Children will continue with their regular kindergarten physical education curriculum (30-40 minutes, 3 times per week, for 16 weeks), focusing on rhythmic movement, free play, and group games.
Gross Motor Competence (TGMD-3)
Change in children's gross motor skills measured by the Test of Gross Motor Development-Third Edition (TGMD-3).
Time frame: Baseline (week 0) and immediately post-intervention (week 16).
EEG Spectral Power
Change in resting-state EEG spectral power.
Time frame: Baseline (week 0) and post-intervention (week 16).
Event-Related Potentials (ERP)
Change in N2 and P3 amplitudes and latencies recorded during Go/No-Go and working memory tasks.
Time frame: Baseline (week 0) and post-intervention (week 16).
Inhibitory Control
Accuracy and reaction time on inhibitory control via Go/No-Go.
Time frame: Baseline (week 0) and post-intervention (week 16).
Working Memory
Working memory will be assessed according to picture recognition.

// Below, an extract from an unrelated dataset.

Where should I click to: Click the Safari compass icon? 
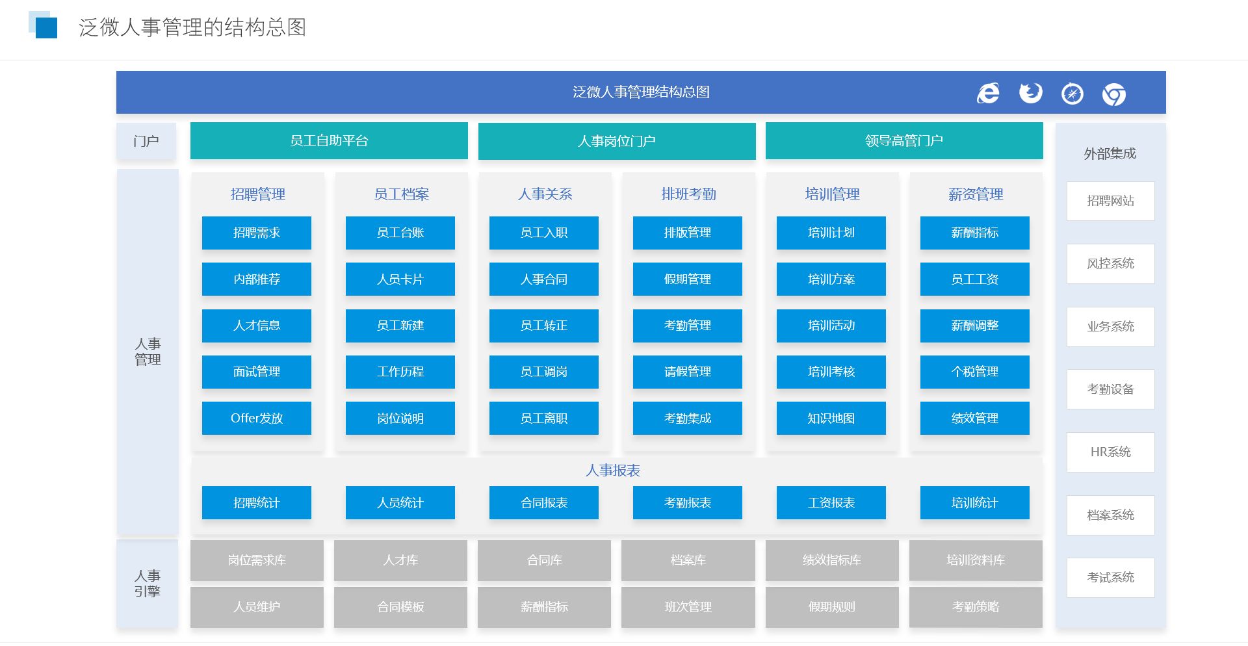(1072, 94)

Time frame: Baseline (week 0) and post-intervention (week 16).
Executive Function (Parent Report)
Parent-rated executive function using the Behavior Rating Inventory of Executive Function-Preschool Version (BRIEF-P).
Time frame: Baseline (week 0) and post-intervention (week 16).
Behavioral Adjustment (Teacher Report)
Teacher-rated behavior using the Strengths and Difficulties Questionnaire (SDQ), including domains of prosocial behavior, hyperactivity, and peer relations.
Time frame: Baseline (week 0) and post-intervention (week 16).